Argentina, Paraguai, Panamá, Bolívia, Equador e Peru divulgaram de forma conjunta neste sábado (20) um documento em que pedem o restabelecimento da ordem democrática na Venezuela e a libertação de todos os presos políticos do país.
O governo do Brasil, liderado pelo presidente Luiz Inácio Lula da Silva, não assinou o texto.
No comunicado, os seis governos expressam profunda preocupação com a crise migratória, humanitária e social na Venezuela e exortam as autoridades do país, sob comando do regime de Nicolás Maduro, a cumprir padrões internacionais de direitos humanos, garantir o devido processo legal, restaurar a ordem democrática e libertar imediatamente cidadãos presos de forma arbitrária.

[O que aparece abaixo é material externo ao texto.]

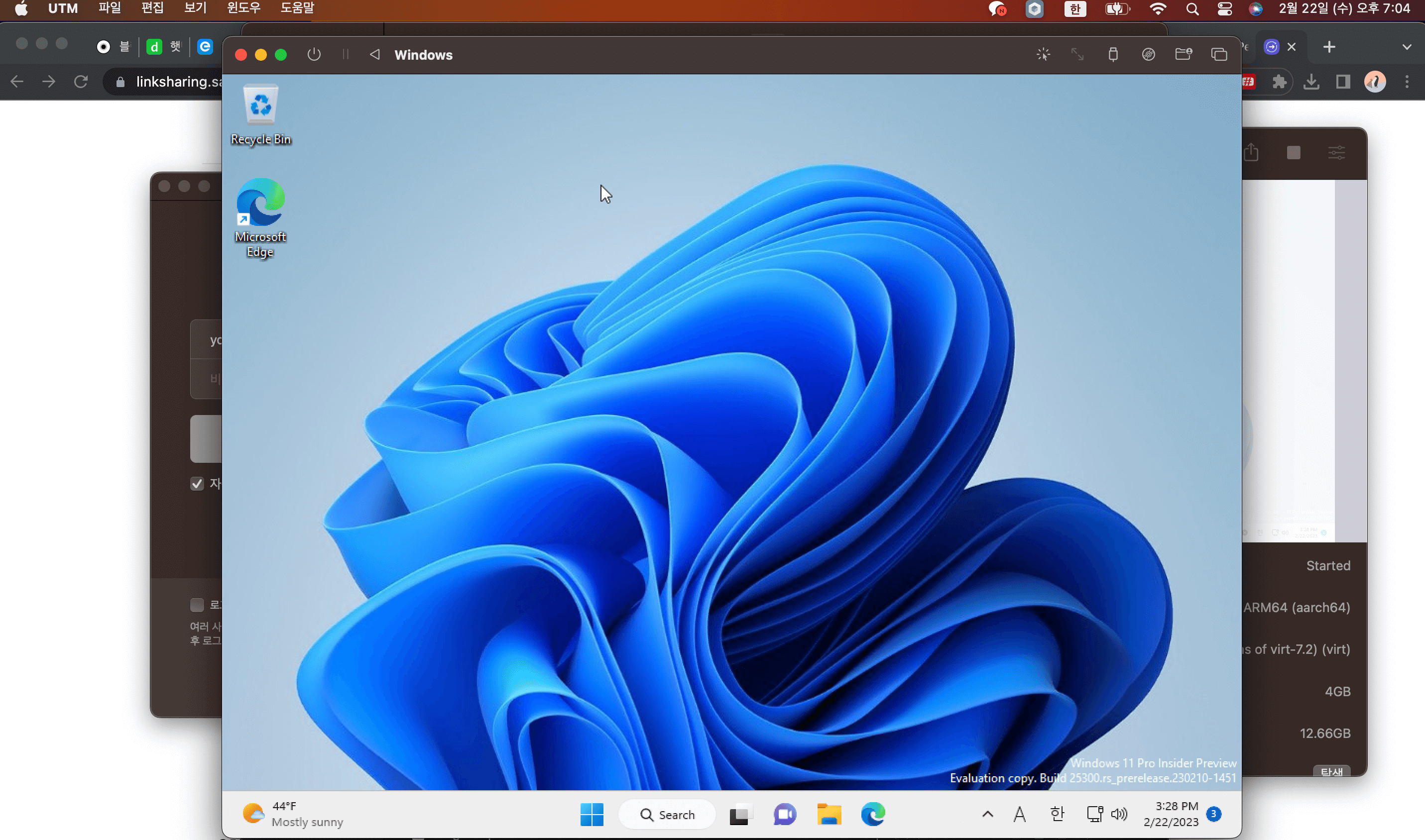Open the CD/DVD drive image icon
Viewport: 1425px width, 840px height.
point(1148,54)
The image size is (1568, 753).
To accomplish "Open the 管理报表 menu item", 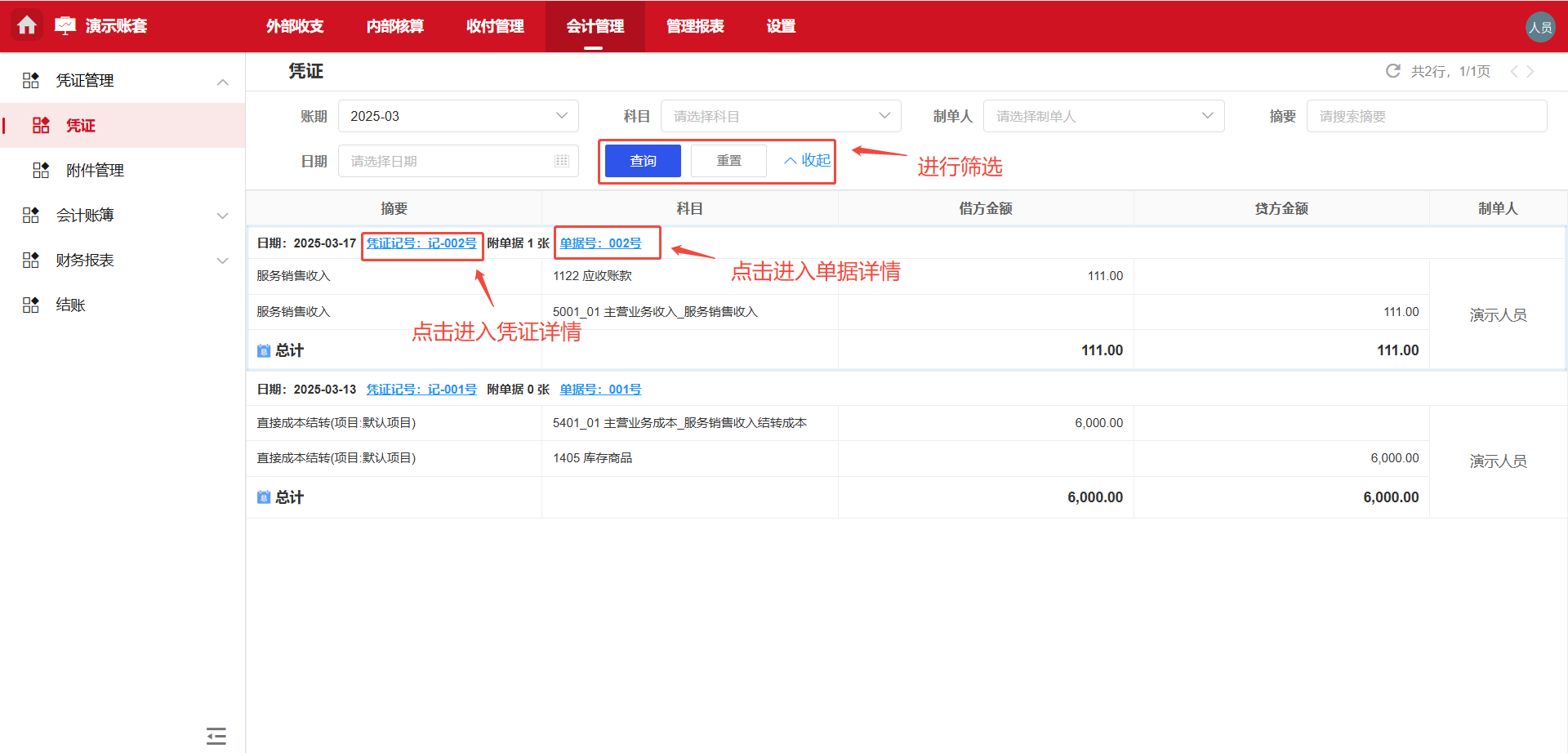I will point(694,26).
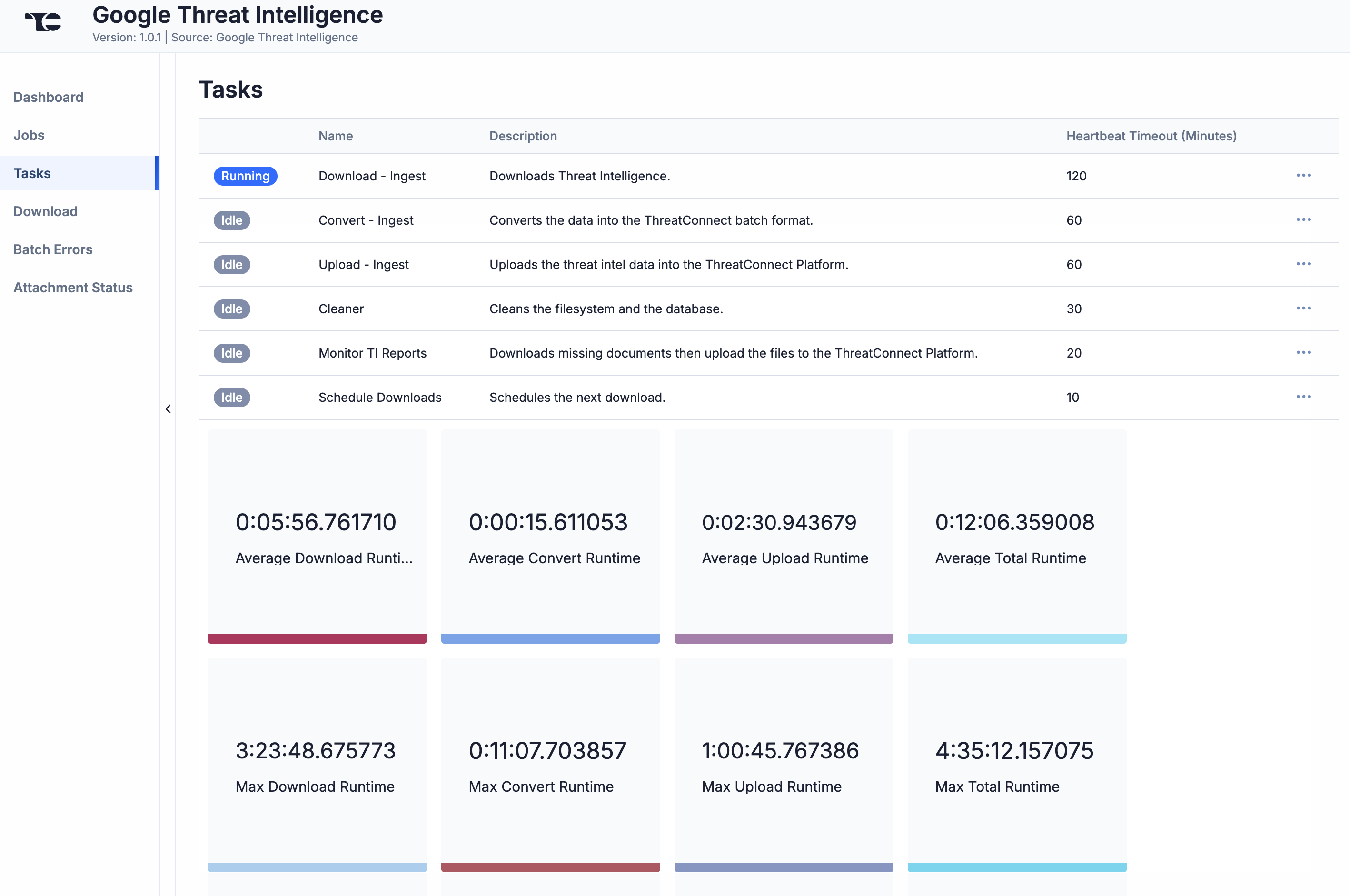1350x896 pixels.
Task: Click the red bar under Average Download Runtime
Action: (x=317, y=638)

Segundo fontes ouvidas pela agência EFE, a situação da Venezuela foi discutida durante a cúpula do Mercosul realizada neste fim de semana, mas acabou ficando fora da declaração final do bloco por falta de consenso entre os governos.
O Brasil defendia que qualquer menção ao país, que vive sob a ditadura sangrenta de Maduro, incluísse também críticas ao movimento militar dos Estados Unidos na região e às sanções unilaterais, posição que não foi aceita pelos demais integrantes.
Além do Brasil, o Uruguai também não aderiu ao texto.